ACTIVITY:
Look through the entries below for the string "symbol", and copy each line where it is found.

=== RECORD EXCERPTS ===

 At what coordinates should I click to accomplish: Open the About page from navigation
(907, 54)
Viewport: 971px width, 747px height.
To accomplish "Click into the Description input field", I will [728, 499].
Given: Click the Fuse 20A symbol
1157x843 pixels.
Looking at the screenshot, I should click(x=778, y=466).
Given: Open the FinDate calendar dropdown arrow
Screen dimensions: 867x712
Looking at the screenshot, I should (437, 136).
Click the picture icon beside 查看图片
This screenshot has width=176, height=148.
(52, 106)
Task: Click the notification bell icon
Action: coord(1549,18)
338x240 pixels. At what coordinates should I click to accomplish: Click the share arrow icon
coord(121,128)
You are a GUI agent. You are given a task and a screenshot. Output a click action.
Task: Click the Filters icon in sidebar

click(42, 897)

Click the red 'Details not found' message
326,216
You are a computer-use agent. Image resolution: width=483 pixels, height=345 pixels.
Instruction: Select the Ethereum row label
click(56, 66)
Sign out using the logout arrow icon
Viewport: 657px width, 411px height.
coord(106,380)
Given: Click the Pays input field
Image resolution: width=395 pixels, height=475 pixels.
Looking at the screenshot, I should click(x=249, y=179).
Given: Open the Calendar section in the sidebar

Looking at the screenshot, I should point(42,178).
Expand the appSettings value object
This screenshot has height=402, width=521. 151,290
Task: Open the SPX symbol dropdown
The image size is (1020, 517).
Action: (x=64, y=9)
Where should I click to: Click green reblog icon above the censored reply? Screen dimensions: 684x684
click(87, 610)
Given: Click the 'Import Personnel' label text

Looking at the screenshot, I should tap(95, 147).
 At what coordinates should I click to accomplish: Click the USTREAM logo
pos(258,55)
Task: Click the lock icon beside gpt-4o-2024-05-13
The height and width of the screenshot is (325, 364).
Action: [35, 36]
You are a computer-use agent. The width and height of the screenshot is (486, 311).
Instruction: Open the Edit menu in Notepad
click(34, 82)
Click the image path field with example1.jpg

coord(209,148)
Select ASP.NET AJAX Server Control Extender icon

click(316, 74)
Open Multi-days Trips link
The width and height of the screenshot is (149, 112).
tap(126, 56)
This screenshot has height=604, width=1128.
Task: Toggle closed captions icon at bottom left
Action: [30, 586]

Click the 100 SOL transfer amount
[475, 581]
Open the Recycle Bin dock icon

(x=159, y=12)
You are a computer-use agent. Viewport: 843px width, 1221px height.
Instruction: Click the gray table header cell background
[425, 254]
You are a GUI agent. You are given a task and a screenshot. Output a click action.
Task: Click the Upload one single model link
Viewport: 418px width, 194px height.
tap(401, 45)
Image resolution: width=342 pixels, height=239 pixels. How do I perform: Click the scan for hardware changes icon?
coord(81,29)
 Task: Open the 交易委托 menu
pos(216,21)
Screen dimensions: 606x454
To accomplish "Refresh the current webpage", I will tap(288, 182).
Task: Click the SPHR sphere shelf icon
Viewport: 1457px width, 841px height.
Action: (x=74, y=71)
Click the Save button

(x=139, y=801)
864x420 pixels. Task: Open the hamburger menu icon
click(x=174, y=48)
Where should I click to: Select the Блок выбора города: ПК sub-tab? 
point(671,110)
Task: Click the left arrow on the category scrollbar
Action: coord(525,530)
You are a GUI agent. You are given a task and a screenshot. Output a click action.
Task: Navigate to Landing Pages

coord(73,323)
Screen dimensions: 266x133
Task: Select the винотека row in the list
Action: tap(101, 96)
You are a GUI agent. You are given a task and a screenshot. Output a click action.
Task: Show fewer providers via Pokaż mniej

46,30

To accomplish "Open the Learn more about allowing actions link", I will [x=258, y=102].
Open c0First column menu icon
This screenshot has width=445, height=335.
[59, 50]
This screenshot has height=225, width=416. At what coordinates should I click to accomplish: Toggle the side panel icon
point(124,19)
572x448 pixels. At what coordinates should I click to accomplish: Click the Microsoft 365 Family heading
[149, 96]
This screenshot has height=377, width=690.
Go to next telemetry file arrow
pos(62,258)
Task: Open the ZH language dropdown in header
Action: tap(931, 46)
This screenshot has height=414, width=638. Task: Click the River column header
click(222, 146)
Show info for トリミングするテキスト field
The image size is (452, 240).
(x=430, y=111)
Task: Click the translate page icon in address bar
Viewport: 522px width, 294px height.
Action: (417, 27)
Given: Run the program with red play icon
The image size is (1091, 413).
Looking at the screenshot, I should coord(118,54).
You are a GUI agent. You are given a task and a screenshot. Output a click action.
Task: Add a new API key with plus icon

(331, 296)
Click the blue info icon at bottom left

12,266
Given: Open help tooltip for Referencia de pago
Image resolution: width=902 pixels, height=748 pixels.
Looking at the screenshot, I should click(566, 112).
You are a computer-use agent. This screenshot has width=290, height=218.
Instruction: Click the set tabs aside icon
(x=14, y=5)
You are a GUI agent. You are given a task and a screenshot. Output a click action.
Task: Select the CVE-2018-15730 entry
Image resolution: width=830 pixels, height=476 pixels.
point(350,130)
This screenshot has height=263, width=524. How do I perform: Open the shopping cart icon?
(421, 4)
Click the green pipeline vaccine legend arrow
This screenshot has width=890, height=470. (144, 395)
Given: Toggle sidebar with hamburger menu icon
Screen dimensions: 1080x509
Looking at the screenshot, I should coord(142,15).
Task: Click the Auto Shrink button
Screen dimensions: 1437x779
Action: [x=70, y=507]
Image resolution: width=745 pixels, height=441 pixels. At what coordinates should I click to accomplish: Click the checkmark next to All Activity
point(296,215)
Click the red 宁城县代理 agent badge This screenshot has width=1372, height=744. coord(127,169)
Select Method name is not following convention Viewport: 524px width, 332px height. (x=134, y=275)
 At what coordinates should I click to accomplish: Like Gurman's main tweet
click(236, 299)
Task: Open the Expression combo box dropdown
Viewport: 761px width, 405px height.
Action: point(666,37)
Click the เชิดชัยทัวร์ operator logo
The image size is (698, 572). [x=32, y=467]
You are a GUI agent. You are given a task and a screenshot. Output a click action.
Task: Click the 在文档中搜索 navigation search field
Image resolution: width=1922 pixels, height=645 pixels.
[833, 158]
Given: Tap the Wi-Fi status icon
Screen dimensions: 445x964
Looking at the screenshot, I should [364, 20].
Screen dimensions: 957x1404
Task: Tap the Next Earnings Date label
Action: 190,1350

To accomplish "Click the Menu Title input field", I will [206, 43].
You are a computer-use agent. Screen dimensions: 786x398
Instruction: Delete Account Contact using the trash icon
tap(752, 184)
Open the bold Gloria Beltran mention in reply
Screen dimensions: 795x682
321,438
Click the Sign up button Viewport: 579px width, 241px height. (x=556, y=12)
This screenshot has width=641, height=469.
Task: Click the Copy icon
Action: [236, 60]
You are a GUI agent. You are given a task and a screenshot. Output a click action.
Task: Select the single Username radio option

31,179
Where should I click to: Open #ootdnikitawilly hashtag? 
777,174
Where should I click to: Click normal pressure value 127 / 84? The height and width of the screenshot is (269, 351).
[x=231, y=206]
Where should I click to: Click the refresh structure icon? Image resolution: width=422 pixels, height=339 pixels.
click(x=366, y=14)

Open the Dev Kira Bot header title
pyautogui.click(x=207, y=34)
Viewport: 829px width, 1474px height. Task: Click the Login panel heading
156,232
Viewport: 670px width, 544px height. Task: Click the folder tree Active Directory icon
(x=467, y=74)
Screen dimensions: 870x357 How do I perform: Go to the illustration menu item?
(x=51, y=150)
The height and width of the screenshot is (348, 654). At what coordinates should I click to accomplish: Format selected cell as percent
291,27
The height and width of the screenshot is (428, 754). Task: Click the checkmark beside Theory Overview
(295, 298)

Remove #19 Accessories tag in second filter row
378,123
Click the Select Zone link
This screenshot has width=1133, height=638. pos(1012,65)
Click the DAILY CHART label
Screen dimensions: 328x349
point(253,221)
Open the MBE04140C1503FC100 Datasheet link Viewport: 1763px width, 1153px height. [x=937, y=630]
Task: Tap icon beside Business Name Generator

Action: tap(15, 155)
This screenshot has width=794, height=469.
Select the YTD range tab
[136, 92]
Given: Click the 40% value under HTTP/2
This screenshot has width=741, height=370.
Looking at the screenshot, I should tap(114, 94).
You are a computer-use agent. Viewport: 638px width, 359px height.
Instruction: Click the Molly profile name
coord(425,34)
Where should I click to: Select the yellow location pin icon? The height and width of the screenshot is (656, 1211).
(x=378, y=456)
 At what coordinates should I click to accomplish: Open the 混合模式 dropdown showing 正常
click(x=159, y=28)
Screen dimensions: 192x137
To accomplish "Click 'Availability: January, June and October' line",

===

SOLUTION TO THIS TASK:
Given: Click the Fuse 20A symbol
Task: Open the SPX symbol dropdown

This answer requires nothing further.